Requirements:
Pick out each line in the entries below that contains the word "screenshot" and copy it out.

=== Data shown ===

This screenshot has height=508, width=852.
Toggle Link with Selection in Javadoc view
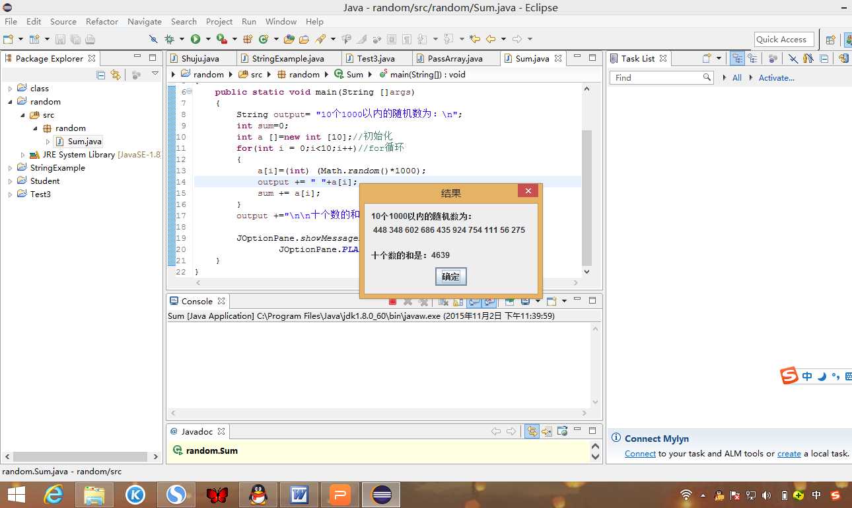[x=531, y=431]
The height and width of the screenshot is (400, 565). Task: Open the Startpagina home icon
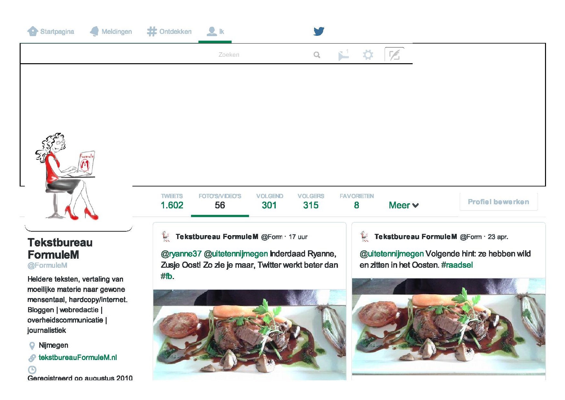33,31
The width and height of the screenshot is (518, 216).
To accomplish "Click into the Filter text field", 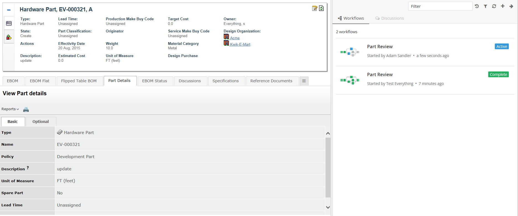I will pyautogui.click(x=440, y=6).
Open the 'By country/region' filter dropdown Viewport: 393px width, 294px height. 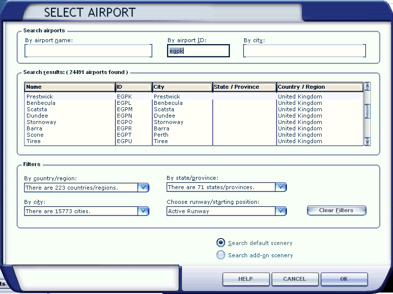[x=143, y=187]
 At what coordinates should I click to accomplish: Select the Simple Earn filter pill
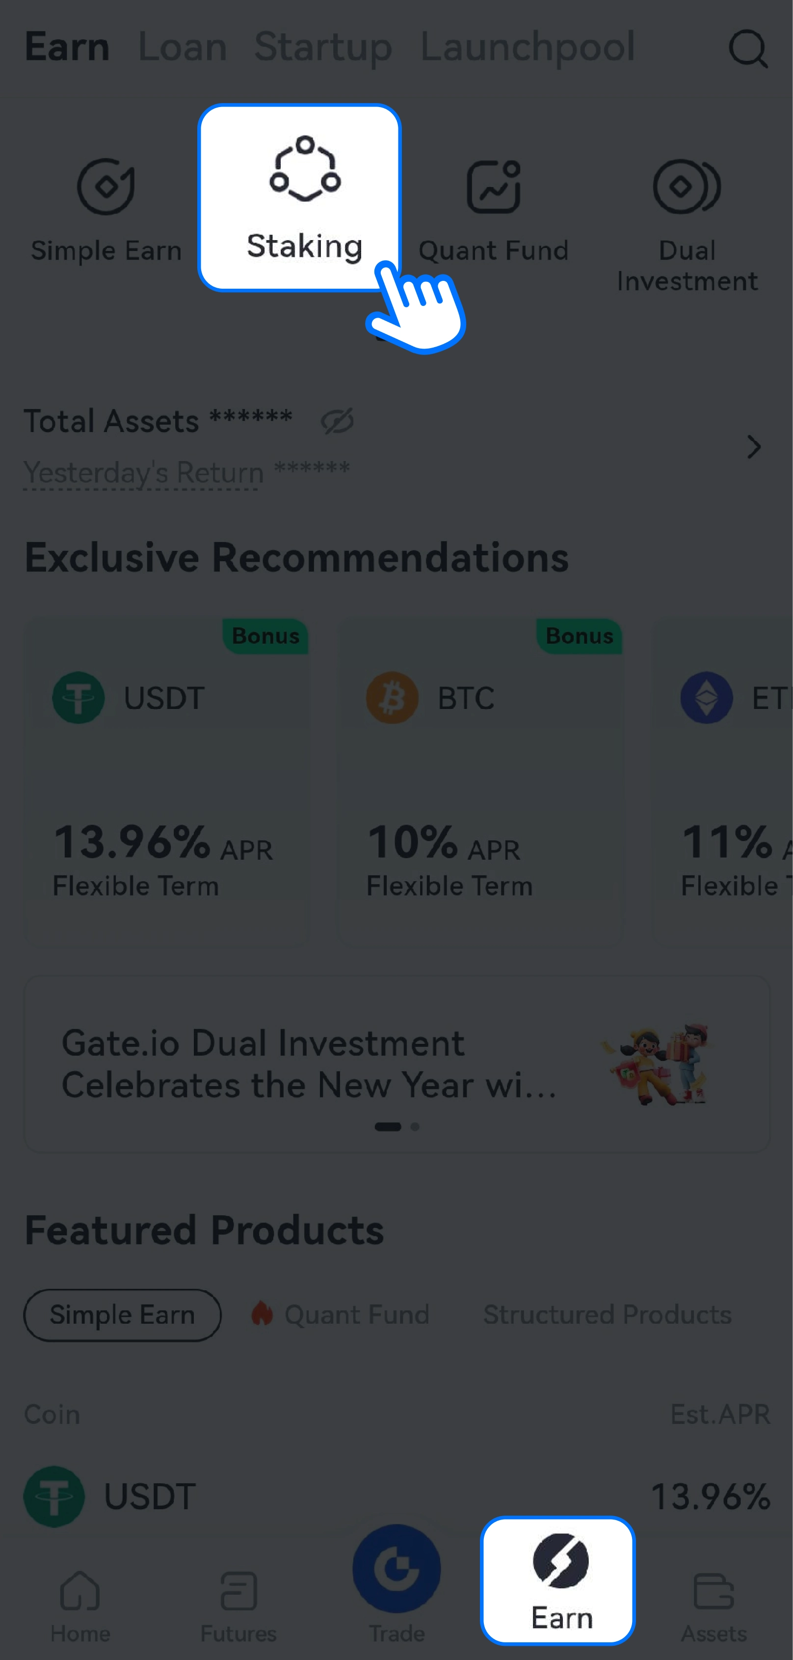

===

Right answer:
This screenshot has height=508, width=852.
The height and width of the screenshot is (400, 565). Task: Open the Startpagina home icon
The width and height of the screenshot is (518, 216).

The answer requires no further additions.